Figure 4

Molecular models of mitochondrial motility and tethering. (a) In yeast, mitochondria are actively transported to the growing bud via Myo2-driven transport along the actin cytoskeleton. Myo2-driven transport requires either Mmr1 or Ypt11 [76–82]. Mother- and bud-specific mitochondrial tethers ensure that both cells retain part of the essential mitochondrial compartment. The mother specific tether MECA (mitochondria-ER-cortex anchor) is composed of three membranes, the plasma membrane (PM), ER and mitochondria, and at least two proteins, Num1 and Mdm36 [84]. In addition to serving as a mitochondrial adaptor for Myo2, Mmr1 functions to tether mitochondria to ER sheets at the bud tip [83]. (b) A model for activity-dependent transport and tethering of mitochondria in axons.
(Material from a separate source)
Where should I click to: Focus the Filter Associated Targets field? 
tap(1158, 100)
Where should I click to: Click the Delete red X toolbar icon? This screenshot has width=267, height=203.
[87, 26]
The conserved MOM Rho-like GTPase Miro and its binding partner Milton function as a mitochondrial receptor for kinesin. In active synaptic regions, Ca²⁺-binding by Miro triggers a confirmation change that disrupts kinesin-driven mitochondrial transport [98, 99]. Ca²⁺-mediated confirmation changes have been proposed to disrupt the interaction between Miro/Milton with kinesin (shown here) or kinesin with microtubules. In response to neuronal activity (elevated Ca²⁺), syntaphilin is also recruited to mitochondria and functions as a static mitochondria-microtubule tether [100].